Das Album kommt mir inzwischen irgendwie vor wie eine gut durchdachte Playlist mit Musik verschiedener Künstler, die einen ähnlichen Musikgeschmack haben, ihn aber unterschiedlich umsetzen. Die Reihenfolge hat schon ihren Sinn, ein Albumgefühl kommt für mich aber trotzdem nicht so richtig auf.
Gleichzeitig kam mir noch der Gedanke, dass es auf vielen Alben den einen Song gibt, der sich vom Rest abhebt. Auf "The Harmony Codex" ist irgendwie jeder Song dieser Song. Und ich hätte echt Lust, die jeweils dazugehörigen Alben zu hören - wenn es sie denn gäbe. :D

Hoschi

2023-11-17 15:39:39

@old nobody

Echt ?! Ok.
Ich hab mir mal den Spaß erlaubt, das Album im Shuffle zu hören.
Dadurch wird es in meinem Universum um min. 2 Punkte abgewertet.
Selbst mit den vielen Stilwechsel wirkt es in chronologischer Reihenfolge absolut durchdacht und stimmig.

Old Nobody

2023-11-17 13:52:59

"... funktioniert das Album in seiner Gesamtheit wohl am besten."

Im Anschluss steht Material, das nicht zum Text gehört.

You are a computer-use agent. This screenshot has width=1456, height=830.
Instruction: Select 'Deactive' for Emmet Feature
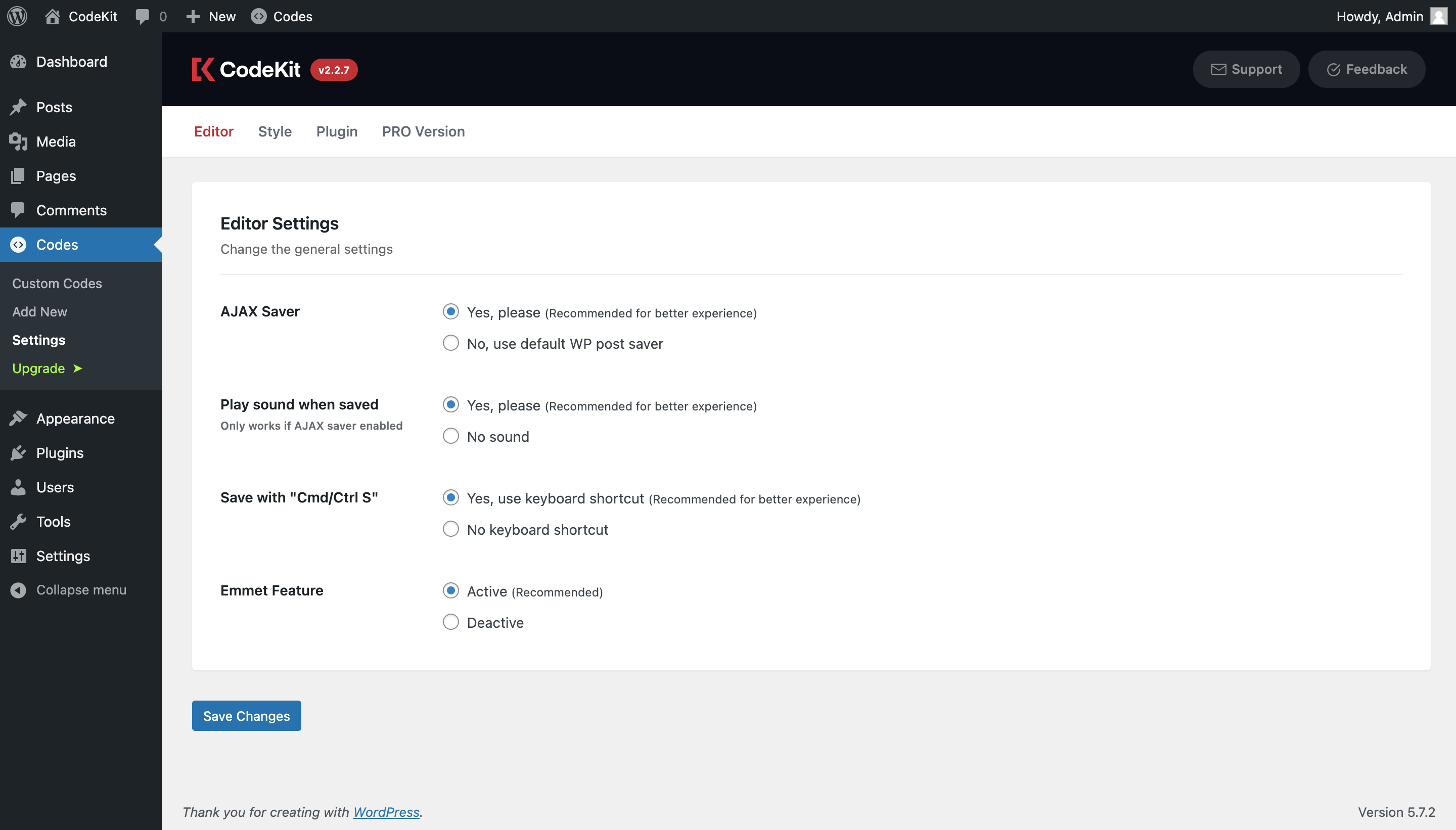point(451,622)
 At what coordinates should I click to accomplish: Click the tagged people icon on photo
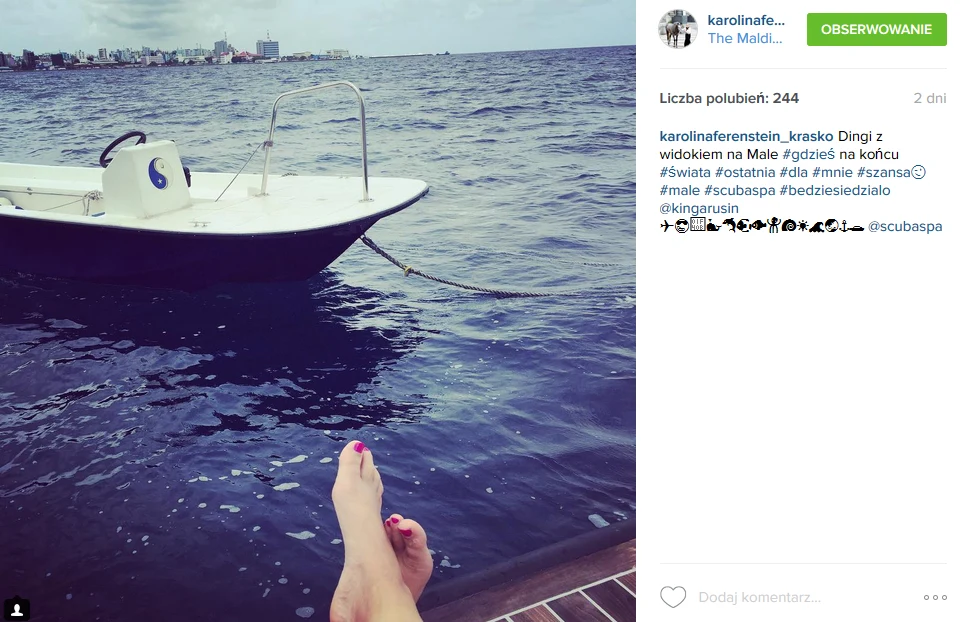17,609
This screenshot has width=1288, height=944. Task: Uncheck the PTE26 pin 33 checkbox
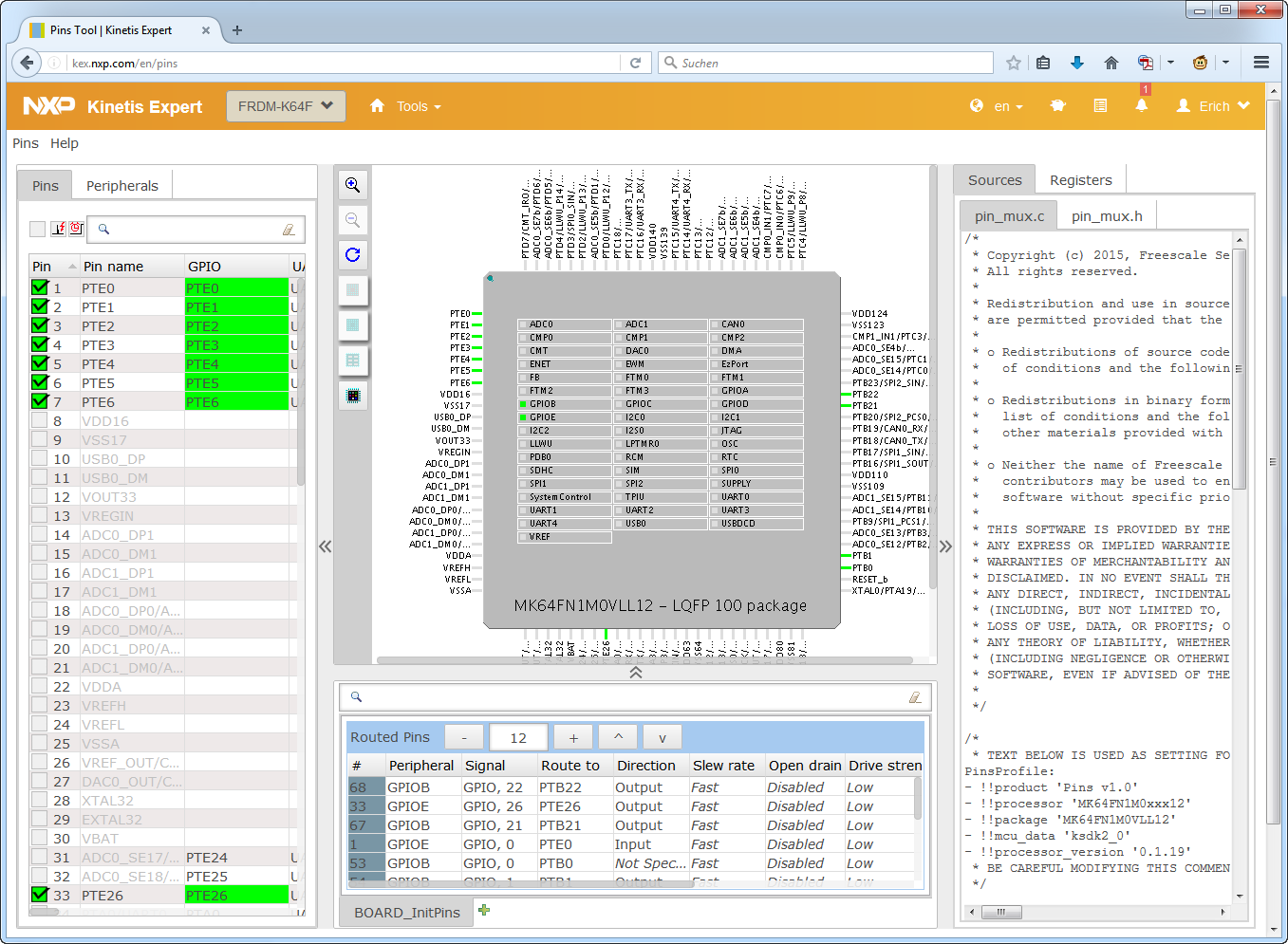click(40, 895)
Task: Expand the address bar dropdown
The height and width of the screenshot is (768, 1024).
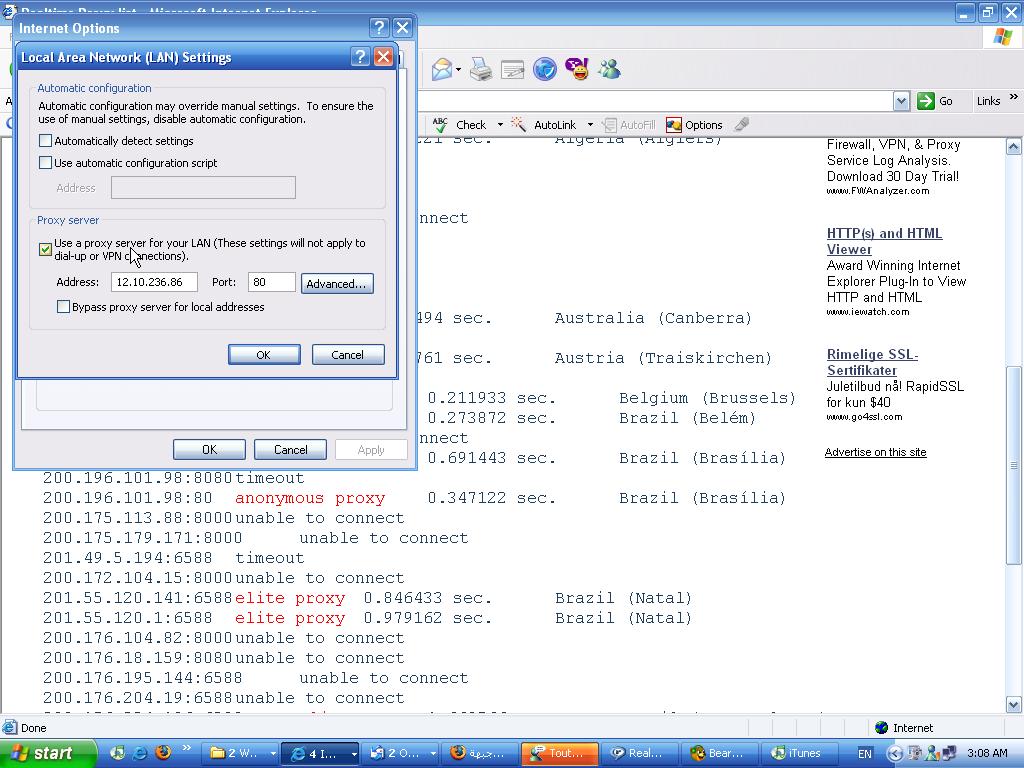Action: pyautogui.click(x=901, y=101)
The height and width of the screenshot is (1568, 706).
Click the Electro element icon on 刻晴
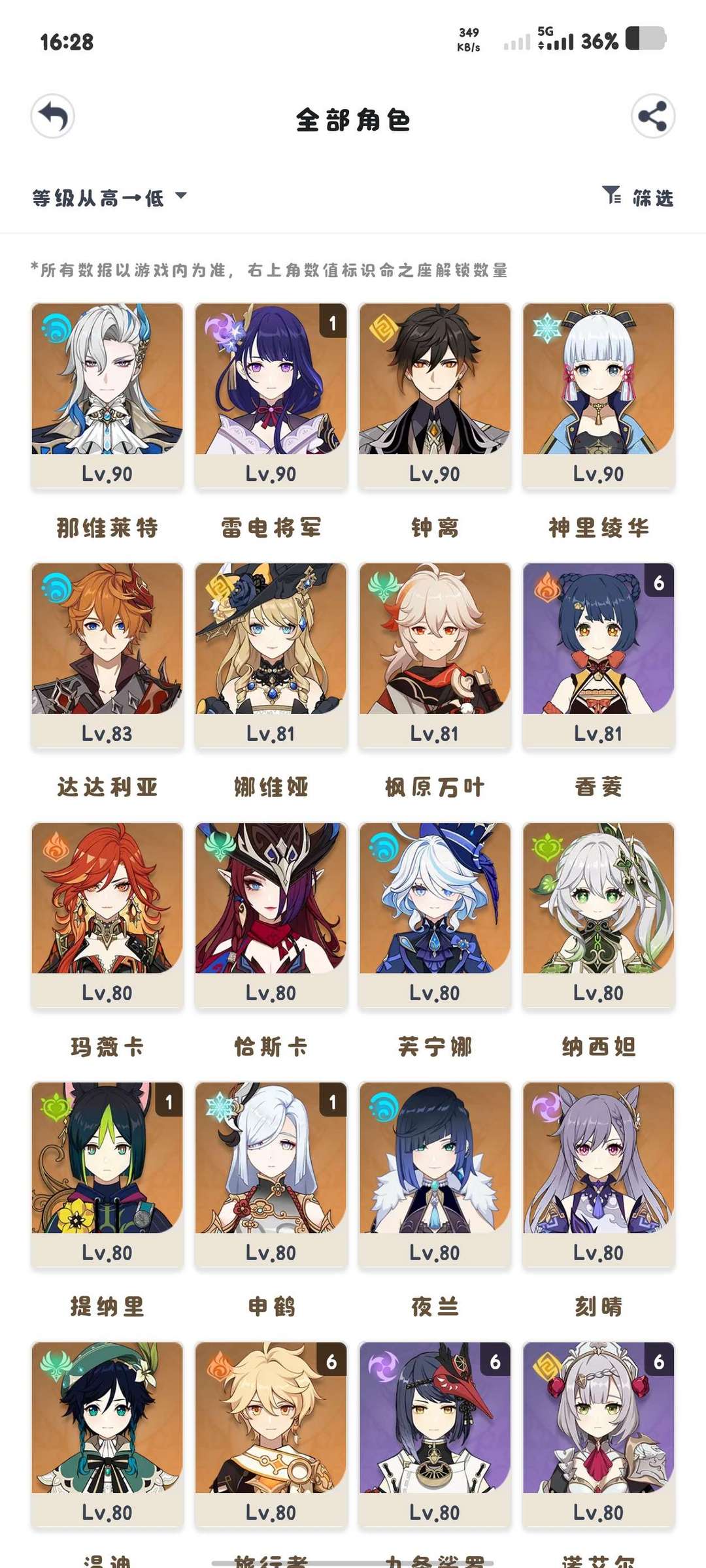[546, 1106]
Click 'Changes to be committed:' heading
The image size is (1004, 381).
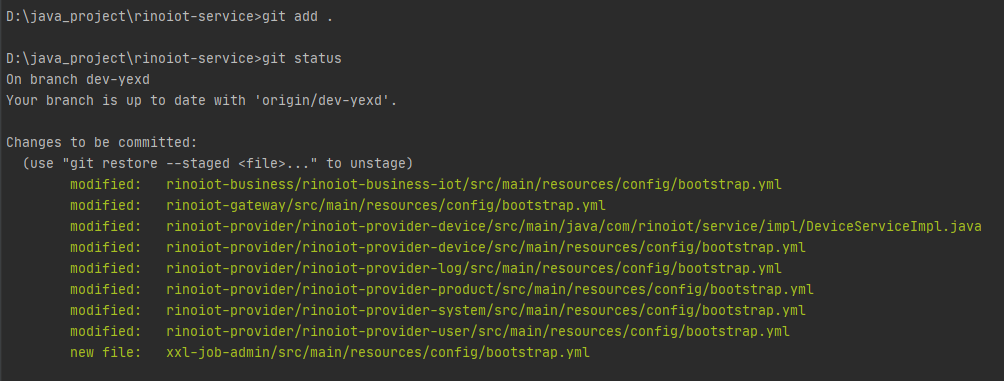pyautogui.click(x=102, y=142)
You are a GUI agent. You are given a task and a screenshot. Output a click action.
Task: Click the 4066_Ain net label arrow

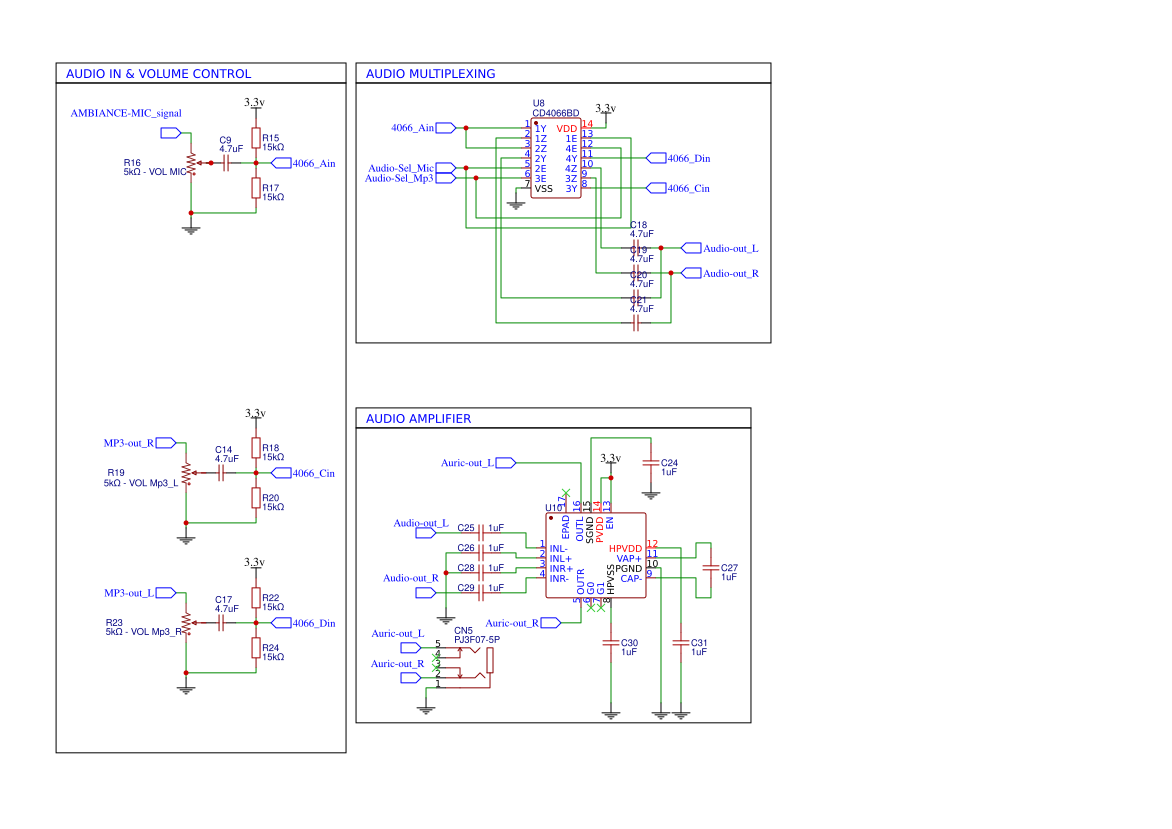[x=443, y=127]
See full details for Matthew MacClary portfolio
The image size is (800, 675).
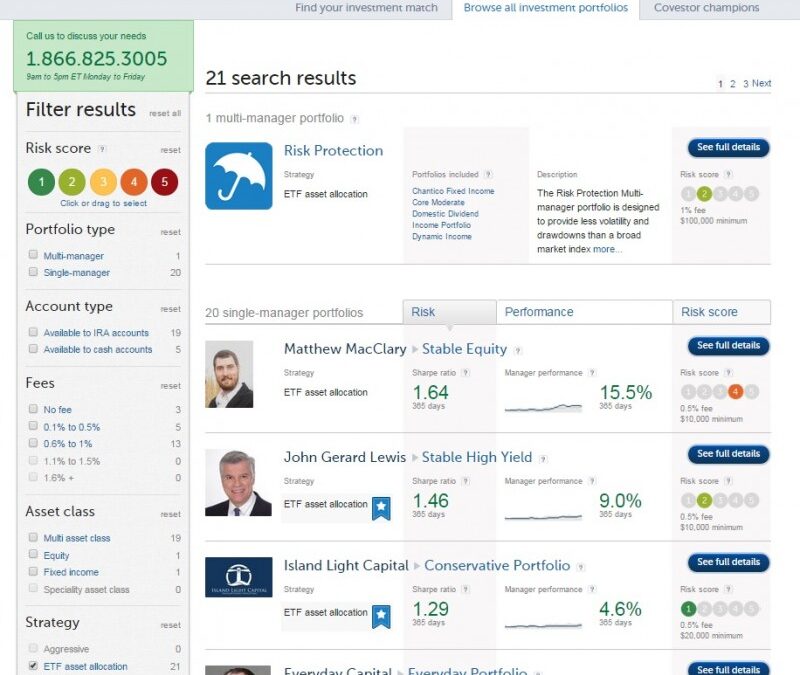tap(728, 346)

Hmm,hat sich mir so noch nicht erschlossen weil ja hier mehrfach ganze Genres gewechselt werden und weil ich persönlich Impossible Tightrope auch als Stimmungsbrecher (und Schwachpunkt des Albums) wahrnehme. Für mich wirkt Harmony Codex eher über die einzelnen Songs für sich.